Attruby is the first and only approved product with a label specifying near-complete stabilization of TTR. Attruby was designed to mimic a naturally occurring "rescue mutation” of the TTR gene (T119M) that targets the root cause of ATTR-CM, destabilization of the native TTR tetramer. Through near-complete TTR stabilization, Attruby has been shown to preserve the native function of TTR as a transport protein of thyroxine and vitamin A and to demonstrate benefit on cardiovascular outcomes.

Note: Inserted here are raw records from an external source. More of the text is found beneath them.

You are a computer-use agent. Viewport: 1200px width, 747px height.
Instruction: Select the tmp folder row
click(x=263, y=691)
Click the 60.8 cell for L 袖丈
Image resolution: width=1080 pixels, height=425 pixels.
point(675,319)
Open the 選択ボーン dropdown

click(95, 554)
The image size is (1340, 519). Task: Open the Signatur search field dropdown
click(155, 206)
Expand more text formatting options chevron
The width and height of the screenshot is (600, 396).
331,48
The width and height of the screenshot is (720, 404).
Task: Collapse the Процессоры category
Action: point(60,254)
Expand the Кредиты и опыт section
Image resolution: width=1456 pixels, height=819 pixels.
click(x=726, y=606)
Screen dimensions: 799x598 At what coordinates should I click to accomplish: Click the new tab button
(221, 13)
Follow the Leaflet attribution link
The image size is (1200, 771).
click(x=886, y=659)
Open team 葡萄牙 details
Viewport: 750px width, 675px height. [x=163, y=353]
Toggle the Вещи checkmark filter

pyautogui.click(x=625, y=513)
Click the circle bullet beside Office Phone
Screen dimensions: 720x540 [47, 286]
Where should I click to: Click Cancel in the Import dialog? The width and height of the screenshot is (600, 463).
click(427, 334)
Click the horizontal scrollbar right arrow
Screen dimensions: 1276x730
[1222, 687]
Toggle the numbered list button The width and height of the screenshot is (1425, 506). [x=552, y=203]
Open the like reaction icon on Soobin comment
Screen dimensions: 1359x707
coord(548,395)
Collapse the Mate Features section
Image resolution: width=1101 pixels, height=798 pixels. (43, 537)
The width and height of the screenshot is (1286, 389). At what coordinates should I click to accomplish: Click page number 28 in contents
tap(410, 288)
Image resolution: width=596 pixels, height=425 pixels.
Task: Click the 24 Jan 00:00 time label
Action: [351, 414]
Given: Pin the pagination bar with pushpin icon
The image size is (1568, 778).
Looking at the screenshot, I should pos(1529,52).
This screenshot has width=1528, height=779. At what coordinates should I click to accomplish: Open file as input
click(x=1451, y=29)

The ATTRibute-CM Phase 3 study enrolled 632 participants with symptomatic ATTR-CM, associated with either wild-type or variant TTR. Participants were randomized 2:1 to receive Attruby or placebo for 30 months. As published in The New England Journal of Medicine, the trial successfully met its primary endpoint of a 4-component composite endpoint of ACM, CVH, N-terminal prohormone of brain natriuretic peptide (NT-proBNP), and 6-minute walk distance with a Win Ratio of 1.8 (p<0.0001). Attruby demonstrated a statistically significant treatment effect at 30 months on the Kansas City Cardiomyopathy Questionnaire and 6-minute walk test. Additionally, the increase in NT-proBNP on treatment was about half that of placebo.